(EXERCISE DATA):

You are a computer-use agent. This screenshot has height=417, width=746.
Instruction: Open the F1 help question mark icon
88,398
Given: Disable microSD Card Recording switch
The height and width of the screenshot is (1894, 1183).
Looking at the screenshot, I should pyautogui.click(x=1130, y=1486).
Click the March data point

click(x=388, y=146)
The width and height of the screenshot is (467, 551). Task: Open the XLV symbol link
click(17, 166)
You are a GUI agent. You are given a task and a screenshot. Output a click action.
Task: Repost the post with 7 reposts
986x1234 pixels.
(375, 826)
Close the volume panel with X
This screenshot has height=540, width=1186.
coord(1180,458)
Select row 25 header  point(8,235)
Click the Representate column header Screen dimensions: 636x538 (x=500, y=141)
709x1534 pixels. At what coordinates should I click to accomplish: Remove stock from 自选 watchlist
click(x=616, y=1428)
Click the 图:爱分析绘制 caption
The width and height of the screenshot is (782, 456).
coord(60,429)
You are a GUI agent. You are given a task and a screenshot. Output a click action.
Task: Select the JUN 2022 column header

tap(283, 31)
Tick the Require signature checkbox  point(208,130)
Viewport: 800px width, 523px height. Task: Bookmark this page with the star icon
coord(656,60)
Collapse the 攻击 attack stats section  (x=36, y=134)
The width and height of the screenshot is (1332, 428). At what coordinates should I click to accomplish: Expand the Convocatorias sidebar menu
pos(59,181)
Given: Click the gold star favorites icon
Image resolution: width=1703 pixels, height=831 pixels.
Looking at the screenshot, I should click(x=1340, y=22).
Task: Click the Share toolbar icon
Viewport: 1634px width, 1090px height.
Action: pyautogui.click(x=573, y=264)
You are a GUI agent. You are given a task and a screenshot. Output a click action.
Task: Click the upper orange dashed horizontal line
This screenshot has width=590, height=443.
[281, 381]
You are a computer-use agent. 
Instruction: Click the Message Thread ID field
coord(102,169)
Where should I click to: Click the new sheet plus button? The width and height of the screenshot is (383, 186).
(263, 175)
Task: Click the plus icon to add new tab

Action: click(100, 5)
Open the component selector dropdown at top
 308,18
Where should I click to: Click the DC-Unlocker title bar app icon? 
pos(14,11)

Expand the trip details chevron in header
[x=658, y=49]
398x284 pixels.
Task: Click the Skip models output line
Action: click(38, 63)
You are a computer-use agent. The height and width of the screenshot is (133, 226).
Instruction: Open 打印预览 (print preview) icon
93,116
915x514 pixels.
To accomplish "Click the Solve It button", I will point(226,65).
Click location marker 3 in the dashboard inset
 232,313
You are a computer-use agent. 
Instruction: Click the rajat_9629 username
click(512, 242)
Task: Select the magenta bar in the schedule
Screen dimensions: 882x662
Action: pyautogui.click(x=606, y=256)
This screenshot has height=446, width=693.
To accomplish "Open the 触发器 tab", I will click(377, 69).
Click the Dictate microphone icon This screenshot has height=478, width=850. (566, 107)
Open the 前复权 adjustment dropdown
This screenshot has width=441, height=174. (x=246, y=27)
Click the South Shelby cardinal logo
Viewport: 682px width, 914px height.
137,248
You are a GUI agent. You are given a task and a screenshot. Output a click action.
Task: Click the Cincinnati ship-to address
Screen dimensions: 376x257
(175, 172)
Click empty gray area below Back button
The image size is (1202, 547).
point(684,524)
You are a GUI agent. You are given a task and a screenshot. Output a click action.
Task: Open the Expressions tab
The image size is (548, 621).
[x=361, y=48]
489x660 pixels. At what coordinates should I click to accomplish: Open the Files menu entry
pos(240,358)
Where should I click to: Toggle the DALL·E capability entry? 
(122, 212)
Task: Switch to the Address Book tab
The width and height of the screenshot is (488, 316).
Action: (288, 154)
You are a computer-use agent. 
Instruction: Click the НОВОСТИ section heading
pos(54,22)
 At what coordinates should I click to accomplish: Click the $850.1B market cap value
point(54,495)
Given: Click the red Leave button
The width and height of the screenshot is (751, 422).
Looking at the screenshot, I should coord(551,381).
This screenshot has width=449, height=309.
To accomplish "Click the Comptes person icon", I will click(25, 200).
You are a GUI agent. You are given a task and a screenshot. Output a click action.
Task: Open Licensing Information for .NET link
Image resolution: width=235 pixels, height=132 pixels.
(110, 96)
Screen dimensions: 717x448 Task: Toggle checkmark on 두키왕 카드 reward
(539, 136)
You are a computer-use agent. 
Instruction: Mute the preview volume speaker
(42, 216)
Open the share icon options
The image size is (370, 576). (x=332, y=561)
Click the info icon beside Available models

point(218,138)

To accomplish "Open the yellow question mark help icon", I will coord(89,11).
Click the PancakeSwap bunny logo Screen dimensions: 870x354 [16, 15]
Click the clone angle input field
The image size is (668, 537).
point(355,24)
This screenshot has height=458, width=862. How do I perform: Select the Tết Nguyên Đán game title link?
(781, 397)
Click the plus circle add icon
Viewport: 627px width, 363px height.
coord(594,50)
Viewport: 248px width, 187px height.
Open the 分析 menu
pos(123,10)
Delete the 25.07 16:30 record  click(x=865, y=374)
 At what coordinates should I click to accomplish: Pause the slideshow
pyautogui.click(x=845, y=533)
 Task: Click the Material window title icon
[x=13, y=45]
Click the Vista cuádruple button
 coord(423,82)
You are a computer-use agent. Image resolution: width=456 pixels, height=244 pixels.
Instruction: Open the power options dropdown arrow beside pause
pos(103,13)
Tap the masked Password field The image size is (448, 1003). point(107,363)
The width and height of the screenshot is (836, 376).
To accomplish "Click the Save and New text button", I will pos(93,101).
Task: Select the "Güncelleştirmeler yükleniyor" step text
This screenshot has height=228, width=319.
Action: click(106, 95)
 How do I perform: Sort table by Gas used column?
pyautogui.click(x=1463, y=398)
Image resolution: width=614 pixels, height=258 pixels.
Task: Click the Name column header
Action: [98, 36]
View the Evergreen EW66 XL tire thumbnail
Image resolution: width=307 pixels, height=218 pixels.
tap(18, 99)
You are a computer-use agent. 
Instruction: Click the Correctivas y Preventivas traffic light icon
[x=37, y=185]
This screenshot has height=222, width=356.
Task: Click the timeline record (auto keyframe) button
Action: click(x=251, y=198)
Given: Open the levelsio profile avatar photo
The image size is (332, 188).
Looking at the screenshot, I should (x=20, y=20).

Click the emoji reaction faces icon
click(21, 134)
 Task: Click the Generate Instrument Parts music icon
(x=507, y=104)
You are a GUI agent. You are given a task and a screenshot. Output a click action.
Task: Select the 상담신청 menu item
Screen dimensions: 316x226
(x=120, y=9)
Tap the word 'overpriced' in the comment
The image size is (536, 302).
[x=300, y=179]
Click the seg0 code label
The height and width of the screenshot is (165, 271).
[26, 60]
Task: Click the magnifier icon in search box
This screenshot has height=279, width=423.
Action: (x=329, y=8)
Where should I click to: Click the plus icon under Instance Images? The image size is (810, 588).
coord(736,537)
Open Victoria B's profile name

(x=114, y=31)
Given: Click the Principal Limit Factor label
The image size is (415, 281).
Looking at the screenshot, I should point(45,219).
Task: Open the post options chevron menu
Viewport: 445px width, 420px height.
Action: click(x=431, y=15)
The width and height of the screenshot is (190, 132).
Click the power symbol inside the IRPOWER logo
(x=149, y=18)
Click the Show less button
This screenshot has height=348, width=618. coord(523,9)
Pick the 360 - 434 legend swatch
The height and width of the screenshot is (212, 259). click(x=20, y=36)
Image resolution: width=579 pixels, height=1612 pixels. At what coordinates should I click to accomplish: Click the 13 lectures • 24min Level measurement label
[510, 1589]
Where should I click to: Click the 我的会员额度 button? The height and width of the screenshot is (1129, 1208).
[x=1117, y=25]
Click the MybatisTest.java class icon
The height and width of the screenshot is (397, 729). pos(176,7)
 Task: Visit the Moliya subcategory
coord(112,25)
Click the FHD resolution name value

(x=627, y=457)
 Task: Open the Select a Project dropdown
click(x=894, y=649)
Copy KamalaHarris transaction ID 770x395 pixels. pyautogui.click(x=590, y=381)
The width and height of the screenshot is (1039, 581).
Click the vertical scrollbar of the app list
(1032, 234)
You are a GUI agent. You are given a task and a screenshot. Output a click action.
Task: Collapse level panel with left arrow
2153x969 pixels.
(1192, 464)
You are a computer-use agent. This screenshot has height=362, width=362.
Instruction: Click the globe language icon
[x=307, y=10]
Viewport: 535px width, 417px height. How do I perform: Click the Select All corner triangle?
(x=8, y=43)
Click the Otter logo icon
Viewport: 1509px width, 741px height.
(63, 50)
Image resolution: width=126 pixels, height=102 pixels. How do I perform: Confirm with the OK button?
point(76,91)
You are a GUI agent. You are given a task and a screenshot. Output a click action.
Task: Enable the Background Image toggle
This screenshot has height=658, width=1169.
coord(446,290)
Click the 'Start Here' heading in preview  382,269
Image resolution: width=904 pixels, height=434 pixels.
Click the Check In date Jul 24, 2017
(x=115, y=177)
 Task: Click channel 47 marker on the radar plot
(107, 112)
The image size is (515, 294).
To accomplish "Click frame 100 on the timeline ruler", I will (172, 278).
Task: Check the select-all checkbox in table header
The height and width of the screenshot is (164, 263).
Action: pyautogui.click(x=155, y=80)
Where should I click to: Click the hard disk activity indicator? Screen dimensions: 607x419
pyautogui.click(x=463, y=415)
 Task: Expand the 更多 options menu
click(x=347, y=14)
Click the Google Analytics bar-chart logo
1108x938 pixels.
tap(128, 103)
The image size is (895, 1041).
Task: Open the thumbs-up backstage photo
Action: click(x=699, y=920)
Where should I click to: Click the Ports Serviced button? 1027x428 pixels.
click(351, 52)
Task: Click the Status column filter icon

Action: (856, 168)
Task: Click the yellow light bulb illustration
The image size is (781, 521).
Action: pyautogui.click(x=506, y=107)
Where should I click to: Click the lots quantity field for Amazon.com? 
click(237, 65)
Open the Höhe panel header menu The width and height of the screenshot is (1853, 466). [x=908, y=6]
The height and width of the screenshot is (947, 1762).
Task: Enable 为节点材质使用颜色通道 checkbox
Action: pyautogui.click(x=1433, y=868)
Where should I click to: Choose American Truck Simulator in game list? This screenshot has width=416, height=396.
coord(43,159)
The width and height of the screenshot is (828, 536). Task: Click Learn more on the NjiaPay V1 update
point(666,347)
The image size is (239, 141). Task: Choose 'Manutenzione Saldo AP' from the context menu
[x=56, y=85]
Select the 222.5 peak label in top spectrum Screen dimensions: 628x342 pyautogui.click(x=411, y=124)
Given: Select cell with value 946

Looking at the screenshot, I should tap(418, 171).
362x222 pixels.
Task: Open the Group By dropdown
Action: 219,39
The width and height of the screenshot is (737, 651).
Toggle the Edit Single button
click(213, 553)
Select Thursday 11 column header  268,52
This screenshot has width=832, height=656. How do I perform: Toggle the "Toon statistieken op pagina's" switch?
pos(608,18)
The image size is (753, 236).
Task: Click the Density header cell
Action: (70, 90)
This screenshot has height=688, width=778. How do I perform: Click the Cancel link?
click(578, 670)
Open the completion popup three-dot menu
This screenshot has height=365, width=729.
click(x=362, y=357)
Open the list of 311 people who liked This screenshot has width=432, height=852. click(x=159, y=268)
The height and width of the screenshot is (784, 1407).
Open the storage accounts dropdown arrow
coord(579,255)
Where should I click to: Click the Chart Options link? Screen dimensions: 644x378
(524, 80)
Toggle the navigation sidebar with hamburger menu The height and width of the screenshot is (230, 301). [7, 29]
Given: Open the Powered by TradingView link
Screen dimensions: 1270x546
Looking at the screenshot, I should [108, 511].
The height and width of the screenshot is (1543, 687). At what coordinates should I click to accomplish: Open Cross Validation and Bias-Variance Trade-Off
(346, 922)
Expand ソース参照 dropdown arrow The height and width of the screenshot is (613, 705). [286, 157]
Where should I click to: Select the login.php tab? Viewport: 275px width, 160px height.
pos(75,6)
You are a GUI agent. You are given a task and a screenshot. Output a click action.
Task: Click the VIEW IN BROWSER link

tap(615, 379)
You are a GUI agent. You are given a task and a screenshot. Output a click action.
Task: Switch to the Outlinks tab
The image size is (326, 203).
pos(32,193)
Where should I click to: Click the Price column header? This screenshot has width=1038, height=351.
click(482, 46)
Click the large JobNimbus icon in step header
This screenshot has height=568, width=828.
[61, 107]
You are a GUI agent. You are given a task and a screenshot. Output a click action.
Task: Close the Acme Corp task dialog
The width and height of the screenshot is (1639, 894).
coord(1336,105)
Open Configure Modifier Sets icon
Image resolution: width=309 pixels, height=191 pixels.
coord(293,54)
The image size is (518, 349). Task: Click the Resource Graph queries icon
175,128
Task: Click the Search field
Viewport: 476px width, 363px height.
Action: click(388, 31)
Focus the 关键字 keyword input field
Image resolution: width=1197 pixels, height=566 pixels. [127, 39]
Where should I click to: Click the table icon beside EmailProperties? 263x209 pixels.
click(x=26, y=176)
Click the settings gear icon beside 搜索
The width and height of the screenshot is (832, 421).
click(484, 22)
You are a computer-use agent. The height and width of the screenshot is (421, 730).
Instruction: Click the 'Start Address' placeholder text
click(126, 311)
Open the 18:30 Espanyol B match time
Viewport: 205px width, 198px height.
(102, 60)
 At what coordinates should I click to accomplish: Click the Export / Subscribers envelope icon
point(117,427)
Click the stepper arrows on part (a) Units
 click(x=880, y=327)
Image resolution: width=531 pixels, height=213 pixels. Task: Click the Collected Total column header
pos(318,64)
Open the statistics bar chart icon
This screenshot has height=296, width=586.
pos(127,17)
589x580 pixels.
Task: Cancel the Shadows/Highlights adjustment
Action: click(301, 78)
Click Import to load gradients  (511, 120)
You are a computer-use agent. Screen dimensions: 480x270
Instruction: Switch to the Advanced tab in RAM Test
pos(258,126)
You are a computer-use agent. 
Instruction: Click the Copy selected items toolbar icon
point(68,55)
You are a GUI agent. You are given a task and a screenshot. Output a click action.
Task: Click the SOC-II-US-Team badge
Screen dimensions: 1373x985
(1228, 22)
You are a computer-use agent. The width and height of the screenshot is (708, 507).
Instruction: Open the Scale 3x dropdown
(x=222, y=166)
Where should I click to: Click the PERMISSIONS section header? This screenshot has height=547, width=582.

(WORK ITEM):
Every line above that includes the word "will" should be listed.

(RESPONSE TO THIS TASK):
To accomplish "Click the Solve It button", I will point(226,65).
To accomplish "Open the 触发器 tab", I will click(377, 69).
To accomplish "Click the Comptes person icon", I will click(25, 200).
To accomplish "Open the yellow question mark help icon", I will coord(89,11).
To accomplish "Click the Save and New text button", I will pos(93,101).
To accomplish "Click frame 100 on the timeline ruler", I will (172, 278).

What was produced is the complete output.